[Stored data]
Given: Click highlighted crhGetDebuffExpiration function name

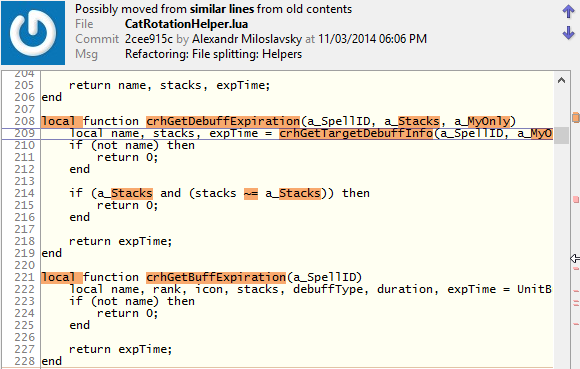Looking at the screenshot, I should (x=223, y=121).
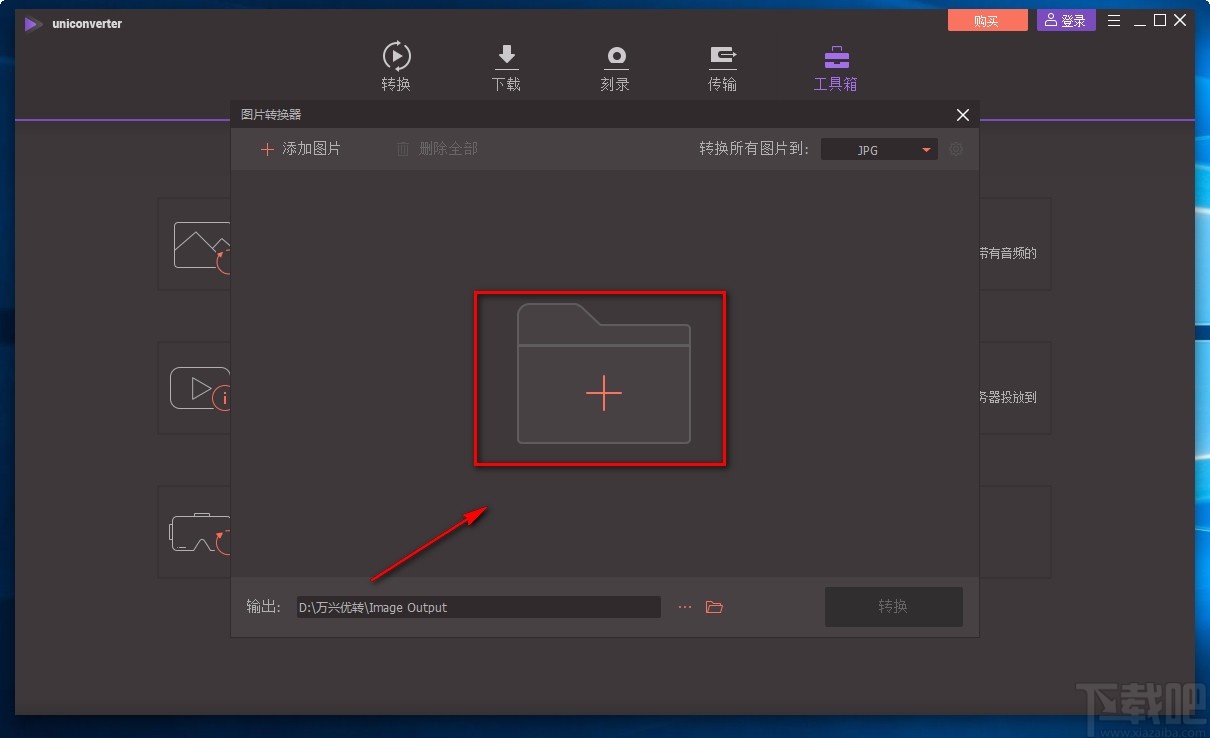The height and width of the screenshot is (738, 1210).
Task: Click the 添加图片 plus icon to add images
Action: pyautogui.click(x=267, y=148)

Task to complete ::
Set the data above down again exactly as given, with no pictures.

Completed task ::
Given: Click highlighted crhGetDebuffExpiration function name

Looking at the screenshot, I should (x=223, y=121).
The height and width of the screenshot is (738, 1210).
Task: Click the 添加图片 plus icon to add images
Action: pyautogui.click(x=267, y=148)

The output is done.